| WHAT IS BEING ASKED |
According to the news report below on the Thunder Bay murder investigation, where had Benjamin Ronald Marki been renting a room?

| PASSAGE FOR REVIEW |
* * * * * * *
Thunder Bay police revealed more details Monday about their investigation into the murder of city couple, Anne Chuchmuch and Wilfred Pott in late December, citing the assistance the force received from the Centre for Forensic Sciences (C.F.S.) in Toronto, and the Ontario Fire Marshall's Office.

DNA analysis was required to identify 50-year-old Chuchmuch, whose body was recovered after a fire tore through the pair's home on December 27, 2015 at about 10:25 p.m. said police chief J.P. Levesque.

When the C.F.S. lab sent confirmation of her identity on Friday January 15, 2016, police proceeded with charges against 40-year-old Benjamin Ronald Marki, who had been renting a room at the couple's home on Brant Street in Thunder Bay, he said.

"We believe that Mr. Marki's relationship with Will and Anne had become strained, which lead to their unfortunate deaths," Levesque said, although police could not elaborate further on the motive for the crime.

Wilfred Pott and Anne Chuchmuch

The deaths of Wilfred Pott and Anne Chuchmuch are a loss to the community of Thunder Bay, says police chief J.P. Levesque. (Shelley Marinis)

Marki, who remains in custody, was charged with two counts of second degree murder, arson endangering life, and causing indignity to a body. Police said he had been arrested, without incident, at their headquarters on Friday.
* * * * * * *
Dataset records
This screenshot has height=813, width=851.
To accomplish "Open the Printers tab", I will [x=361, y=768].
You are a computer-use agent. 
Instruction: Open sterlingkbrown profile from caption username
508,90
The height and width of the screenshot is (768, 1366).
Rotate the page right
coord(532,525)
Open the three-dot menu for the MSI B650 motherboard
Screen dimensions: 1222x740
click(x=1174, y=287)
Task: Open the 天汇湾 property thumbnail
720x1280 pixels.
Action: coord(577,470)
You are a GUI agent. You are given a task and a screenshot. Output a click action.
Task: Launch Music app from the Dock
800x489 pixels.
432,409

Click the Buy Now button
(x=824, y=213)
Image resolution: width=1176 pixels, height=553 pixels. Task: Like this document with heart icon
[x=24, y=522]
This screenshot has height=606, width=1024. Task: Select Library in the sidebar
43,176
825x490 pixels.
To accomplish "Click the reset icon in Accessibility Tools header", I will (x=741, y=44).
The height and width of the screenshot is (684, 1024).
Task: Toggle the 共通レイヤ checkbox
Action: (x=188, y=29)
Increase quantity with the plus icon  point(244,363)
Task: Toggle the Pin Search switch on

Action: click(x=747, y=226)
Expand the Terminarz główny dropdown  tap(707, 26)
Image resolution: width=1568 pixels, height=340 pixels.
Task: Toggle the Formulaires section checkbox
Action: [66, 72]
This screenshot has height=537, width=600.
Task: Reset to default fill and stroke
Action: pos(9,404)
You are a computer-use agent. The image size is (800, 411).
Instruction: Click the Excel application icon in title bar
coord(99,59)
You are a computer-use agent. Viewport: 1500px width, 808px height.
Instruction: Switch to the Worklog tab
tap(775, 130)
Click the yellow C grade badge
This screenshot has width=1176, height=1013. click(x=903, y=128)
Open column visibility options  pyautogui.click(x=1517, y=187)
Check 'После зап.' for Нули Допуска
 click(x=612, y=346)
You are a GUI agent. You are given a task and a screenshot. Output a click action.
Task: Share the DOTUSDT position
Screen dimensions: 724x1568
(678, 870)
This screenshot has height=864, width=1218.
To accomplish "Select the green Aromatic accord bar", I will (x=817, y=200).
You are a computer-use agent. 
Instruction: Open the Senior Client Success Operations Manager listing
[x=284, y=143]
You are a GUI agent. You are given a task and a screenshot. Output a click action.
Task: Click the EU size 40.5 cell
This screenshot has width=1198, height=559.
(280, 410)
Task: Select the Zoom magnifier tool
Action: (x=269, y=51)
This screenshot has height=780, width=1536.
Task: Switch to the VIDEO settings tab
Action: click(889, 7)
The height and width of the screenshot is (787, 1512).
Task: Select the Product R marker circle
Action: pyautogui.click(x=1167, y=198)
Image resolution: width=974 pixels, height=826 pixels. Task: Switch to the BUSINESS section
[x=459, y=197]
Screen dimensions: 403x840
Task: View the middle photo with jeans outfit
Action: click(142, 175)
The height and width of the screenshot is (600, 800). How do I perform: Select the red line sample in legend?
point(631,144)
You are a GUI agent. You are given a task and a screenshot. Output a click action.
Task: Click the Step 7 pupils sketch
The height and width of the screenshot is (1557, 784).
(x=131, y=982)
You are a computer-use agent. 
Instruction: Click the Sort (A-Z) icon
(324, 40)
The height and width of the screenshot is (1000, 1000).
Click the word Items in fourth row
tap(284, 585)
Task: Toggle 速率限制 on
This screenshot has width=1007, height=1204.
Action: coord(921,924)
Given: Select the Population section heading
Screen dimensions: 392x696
* * * * * * *
| TASK RESPONSE |
At the couple's home on Brant Street in Thunder Bay.